Deana Lawson
American • b. 1979
Biography
Deana Lawson’s strikingly intimate photographs examine themes of family, cultural legacy, sexuality, spirituality and employ black aesthetics as the cornerstone of her distinctive oeuvre. Her works draw upon visual traditions such as formal portraiture, social documentary, and personal family albums, expertly recording social narratives of African American day-to-day life in contemporary America.
Lawson’s subjects are often strangers she meets in public spaces, yet she refers to them as “her family”. She arranges her models in domestic settings, paying particular attention to lighting and pose, which the artist utilizes to transform and intensify these intimate spaces. Lawson painstakingly arranges her subjects – a young man holding up a West Side symbol, a mother cradling her crying child, and an elderly woman she met at a corner store with a prosthetic foot – and her environments – lace curtains, plastic couch covers, and peeling wallpaper. She embraces her models’ bodies, their lives, and their collective histories, explaining: “they are displaced kings and queens of the diaspora.

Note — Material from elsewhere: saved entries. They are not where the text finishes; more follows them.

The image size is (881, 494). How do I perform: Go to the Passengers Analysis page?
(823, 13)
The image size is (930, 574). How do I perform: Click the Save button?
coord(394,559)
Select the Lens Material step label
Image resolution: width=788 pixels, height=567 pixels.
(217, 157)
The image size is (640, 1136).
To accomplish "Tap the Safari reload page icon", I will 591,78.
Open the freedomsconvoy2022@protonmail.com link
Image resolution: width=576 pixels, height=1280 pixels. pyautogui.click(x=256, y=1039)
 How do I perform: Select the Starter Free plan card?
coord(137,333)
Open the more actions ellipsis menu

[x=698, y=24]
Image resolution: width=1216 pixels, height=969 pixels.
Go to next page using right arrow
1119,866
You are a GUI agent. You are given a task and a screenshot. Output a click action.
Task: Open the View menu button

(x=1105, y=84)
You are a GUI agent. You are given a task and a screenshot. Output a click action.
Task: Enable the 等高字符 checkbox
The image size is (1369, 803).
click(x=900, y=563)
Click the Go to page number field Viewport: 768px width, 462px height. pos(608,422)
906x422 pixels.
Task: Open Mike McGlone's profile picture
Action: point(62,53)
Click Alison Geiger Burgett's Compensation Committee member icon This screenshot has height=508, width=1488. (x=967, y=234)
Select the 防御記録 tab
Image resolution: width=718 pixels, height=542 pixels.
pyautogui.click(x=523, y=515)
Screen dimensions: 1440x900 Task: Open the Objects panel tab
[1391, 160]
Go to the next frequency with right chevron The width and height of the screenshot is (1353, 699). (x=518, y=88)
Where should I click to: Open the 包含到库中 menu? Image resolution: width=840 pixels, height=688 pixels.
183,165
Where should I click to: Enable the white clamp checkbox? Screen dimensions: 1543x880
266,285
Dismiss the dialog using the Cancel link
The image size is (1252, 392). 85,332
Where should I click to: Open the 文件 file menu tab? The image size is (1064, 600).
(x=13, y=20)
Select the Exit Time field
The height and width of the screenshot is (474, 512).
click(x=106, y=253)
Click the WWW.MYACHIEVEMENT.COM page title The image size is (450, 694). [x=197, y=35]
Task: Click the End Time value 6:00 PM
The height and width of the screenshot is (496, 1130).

There’s something beautiful and powerful that hasn’t been taken away”.
Lawson was the recipient of the prestigious Guggenheim Fellowship, affording her the opportunity to practice photography on an international scale. Recently, her large-scale work, Ring Bearer, 2016, was exhibited at the 2017 Whitney Biennial, and earlier this year the artist had her first solo show with Sikkema Jenkins & Co. in New York.